Opening Remarks

COPAFS Chair Maurine Haver noted that the meeting program focused on the topic of big data. She asked for comments on the topic-oriented format, and invited members to serve on a committee on programs for the quarterly meetings. Maurine also mentioned the formation of an advocacy committee that will work to have COPAFS heard on the Hill in support of federal statistics. Members also are invited to serve on that committee.

Executive Director Kitty Smith introduced the big data topic, noting that the term lacks a single definition, but reflects the reality that many companies are using very large data sets to better understand behavior. A key concern for COPAFS is the implications of big data for federal statistics.


Big Data Projects at the Census Bureau
William G. Bostic, Jr. U.S. Census Bureau

Bostic said the use of big data at the Census Bureau is not new, as they have long used IRS and other large administrative data sources. But now there is a new generation of big data, and the Census Bureau needs to learn how to make use of such sources to increase efficiency while at the same time maintaining the quality of data products.

__Exercise a__
Return, line for line, the part of the listing that opens with the line containing "Given: Select the" and closes with the line containing "point(125,46)", including both of those lines.
The COPAFS meeting summary has no connection to the listing that comes next.

(Raw records)
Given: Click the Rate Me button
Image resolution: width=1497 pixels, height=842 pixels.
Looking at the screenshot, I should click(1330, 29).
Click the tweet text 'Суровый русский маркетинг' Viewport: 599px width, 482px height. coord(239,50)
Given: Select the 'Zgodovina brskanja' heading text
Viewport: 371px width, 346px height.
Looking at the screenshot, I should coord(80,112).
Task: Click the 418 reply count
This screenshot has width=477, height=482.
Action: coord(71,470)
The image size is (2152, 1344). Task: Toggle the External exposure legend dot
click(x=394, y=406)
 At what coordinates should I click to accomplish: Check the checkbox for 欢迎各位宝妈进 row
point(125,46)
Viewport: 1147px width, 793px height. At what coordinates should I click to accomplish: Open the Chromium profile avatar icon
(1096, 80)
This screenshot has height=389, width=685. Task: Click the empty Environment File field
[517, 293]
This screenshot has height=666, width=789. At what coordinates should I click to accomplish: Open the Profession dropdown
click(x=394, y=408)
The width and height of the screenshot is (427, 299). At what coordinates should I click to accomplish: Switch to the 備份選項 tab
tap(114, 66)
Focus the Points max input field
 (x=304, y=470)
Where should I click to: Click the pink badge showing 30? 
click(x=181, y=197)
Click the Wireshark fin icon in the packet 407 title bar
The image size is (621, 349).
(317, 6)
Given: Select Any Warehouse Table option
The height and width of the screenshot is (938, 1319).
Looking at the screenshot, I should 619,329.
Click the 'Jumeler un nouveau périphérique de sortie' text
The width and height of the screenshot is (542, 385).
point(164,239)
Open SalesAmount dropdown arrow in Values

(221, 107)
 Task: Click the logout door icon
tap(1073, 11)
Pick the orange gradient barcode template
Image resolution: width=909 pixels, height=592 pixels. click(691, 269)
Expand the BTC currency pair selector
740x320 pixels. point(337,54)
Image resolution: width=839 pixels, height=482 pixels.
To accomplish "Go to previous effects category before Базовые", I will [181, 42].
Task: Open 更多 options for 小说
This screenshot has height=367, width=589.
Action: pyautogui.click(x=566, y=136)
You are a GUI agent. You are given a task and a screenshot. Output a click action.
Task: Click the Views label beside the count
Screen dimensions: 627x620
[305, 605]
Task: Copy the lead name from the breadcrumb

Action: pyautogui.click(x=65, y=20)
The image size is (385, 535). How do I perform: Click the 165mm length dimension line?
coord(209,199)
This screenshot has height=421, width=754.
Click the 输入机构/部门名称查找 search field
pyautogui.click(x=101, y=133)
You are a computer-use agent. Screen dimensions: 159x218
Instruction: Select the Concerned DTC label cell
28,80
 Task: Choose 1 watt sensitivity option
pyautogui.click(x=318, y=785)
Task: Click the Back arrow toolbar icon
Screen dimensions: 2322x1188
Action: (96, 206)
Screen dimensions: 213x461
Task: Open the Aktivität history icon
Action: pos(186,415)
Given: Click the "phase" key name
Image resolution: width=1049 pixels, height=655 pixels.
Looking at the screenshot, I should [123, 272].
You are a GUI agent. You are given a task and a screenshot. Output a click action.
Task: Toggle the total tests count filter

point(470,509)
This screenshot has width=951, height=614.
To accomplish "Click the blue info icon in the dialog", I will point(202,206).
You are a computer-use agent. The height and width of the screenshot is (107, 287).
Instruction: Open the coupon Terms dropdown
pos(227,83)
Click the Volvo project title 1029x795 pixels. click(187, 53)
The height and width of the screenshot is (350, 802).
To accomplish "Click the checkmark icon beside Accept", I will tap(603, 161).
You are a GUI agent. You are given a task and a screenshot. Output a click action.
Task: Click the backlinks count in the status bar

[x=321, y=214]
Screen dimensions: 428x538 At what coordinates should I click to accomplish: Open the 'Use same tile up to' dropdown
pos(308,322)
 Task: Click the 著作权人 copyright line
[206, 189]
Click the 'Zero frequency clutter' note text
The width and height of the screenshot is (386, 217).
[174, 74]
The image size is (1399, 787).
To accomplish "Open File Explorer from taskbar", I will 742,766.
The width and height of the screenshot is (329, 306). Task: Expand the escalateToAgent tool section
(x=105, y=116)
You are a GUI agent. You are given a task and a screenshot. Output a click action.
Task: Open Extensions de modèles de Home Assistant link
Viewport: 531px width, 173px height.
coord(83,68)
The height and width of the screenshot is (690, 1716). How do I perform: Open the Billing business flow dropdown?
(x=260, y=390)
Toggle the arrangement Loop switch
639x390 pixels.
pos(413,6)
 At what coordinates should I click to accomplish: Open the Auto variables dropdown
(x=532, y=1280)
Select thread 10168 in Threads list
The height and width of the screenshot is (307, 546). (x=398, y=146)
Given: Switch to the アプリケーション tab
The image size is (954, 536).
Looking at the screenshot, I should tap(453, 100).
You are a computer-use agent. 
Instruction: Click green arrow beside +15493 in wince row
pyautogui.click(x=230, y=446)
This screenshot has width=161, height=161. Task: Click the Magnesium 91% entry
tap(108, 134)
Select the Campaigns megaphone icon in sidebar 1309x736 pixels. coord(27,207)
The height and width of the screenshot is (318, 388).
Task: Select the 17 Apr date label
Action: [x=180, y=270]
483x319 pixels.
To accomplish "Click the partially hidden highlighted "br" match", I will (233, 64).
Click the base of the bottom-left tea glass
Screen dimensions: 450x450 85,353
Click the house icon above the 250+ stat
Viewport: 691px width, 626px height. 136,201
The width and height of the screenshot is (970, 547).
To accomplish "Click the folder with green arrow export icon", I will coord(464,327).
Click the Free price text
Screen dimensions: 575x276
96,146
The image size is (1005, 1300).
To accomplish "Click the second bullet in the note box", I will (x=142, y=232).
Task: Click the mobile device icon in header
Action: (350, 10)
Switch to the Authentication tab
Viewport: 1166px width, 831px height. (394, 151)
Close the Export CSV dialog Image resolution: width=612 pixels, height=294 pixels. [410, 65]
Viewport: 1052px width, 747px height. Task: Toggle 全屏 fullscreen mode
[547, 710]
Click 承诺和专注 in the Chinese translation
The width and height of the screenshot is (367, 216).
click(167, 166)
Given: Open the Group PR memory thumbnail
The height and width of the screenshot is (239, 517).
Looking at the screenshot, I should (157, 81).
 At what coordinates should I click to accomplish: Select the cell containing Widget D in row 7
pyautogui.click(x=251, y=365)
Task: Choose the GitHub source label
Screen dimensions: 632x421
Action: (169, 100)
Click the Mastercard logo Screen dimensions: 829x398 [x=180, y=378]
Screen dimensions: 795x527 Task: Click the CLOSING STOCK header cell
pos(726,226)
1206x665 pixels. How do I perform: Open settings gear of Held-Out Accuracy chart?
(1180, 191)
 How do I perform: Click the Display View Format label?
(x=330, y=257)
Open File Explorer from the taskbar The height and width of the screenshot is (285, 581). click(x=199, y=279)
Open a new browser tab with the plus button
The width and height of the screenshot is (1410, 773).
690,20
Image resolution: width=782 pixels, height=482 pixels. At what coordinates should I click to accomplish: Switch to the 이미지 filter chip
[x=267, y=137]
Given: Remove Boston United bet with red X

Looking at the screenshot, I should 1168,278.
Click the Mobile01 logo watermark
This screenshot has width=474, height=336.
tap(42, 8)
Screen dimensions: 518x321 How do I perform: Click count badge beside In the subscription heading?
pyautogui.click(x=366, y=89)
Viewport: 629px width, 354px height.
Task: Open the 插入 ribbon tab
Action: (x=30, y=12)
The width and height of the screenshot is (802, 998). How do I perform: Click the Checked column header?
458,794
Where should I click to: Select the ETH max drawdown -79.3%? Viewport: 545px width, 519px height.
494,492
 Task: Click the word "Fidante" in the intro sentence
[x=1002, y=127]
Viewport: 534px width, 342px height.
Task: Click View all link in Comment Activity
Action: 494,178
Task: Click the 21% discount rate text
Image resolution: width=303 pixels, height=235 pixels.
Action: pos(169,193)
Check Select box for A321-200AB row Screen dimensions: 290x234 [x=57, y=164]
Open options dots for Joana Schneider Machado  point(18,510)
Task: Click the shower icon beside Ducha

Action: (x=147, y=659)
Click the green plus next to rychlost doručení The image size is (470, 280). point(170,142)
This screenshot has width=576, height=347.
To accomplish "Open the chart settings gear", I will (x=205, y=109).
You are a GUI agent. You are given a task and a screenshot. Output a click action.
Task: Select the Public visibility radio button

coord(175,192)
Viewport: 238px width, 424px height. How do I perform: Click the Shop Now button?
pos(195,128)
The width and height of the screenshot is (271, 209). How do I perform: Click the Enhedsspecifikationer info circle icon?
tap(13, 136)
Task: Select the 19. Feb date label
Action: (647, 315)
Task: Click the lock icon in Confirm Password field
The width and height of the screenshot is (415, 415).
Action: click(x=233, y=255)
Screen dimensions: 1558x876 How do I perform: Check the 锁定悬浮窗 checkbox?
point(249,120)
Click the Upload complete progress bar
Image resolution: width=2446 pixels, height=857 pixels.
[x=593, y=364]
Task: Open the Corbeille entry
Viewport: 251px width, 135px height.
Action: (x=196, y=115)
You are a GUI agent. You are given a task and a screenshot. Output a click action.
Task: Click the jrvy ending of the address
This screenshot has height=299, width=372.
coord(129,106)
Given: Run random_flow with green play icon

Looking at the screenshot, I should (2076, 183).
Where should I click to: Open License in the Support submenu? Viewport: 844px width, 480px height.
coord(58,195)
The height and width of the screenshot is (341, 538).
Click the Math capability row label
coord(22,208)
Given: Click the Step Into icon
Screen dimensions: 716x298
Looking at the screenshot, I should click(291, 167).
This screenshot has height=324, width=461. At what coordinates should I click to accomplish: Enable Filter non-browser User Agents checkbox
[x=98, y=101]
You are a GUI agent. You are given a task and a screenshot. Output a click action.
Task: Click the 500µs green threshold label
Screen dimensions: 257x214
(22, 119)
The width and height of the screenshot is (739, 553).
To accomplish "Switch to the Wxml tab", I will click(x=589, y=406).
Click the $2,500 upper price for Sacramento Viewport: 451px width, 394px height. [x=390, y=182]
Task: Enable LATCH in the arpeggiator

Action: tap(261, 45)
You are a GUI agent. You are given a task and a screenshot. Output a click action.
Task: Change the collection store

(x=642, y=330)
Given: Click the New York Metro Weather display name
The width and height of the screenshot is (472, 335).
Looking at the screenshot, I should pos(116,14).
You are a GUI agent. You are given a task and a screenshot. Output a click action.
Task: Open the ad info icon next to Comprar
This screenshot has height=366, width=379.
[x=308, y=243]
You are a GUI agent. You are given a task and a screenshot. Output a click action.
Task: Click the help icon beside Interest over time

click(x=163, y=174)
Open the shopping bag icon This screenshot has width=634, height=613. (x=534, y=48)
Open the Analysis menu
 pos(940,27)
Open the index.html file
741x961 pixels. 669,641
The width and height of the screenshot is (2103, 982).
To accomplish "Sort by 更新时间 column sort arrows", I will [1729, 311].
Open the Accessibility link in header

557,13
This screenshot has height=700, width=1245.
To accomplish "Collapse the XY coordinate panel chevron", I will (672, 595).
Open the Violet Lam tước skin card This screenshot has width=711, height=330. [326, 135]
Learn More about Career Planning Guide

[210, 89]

__Exercise b__
Supply the next part of the COPAFS meeting summary, picking up right after its final sentence.

__Written reply a__
Given: Select the 'Zgodovina brskanja' heading text
Viewport: 371px width, 346px height.
Looking at the screenshot, I should coord(80,112).
Task: Click the 418 reply count
This screenshot has width=477, height=482.
Action: coord(71,470)
The image size is (2152, 1344). Task: Toggle the External exposure legend dot
click(x=394, y=406)
 At what coordinates should I click to accomplish: Check the checkbox for 欢迎各位宝妈进 row
point(125,46)

__Written reply b__
The Census Bureau is researching big data solutions for a variety of operations – a departure from the past practice of targeting technologies to specific surveys. Big data can improve timeliness and explanatory power, but are raw and on a much larger scale than survey and even administrative data. Also of interest are big data techniques such as pattern-discerning models, and mashed up data, that can improve logistical operations – such as determining the point at which it makes sense to discontinue survey data collection.

Bostic noted that 2020 census planning is underway, and includes plans for the use of administrative data in estimating values for nonresponding units, and verifying responses without follow up visits. It is hoped that social media feeds will identify issues to be addressed in field operations, and that big data can contribute to adaptive design objectives. Bostic stressed that such efforts will require contributions from people with “data scientist” skills.

Big data on foreclosures, new construction, and building permits are seen as a way to improve census address lists. The hope is that big data can supplement the building permit and construction data the Census Bureau collects already, but there are issues related to access and standardization.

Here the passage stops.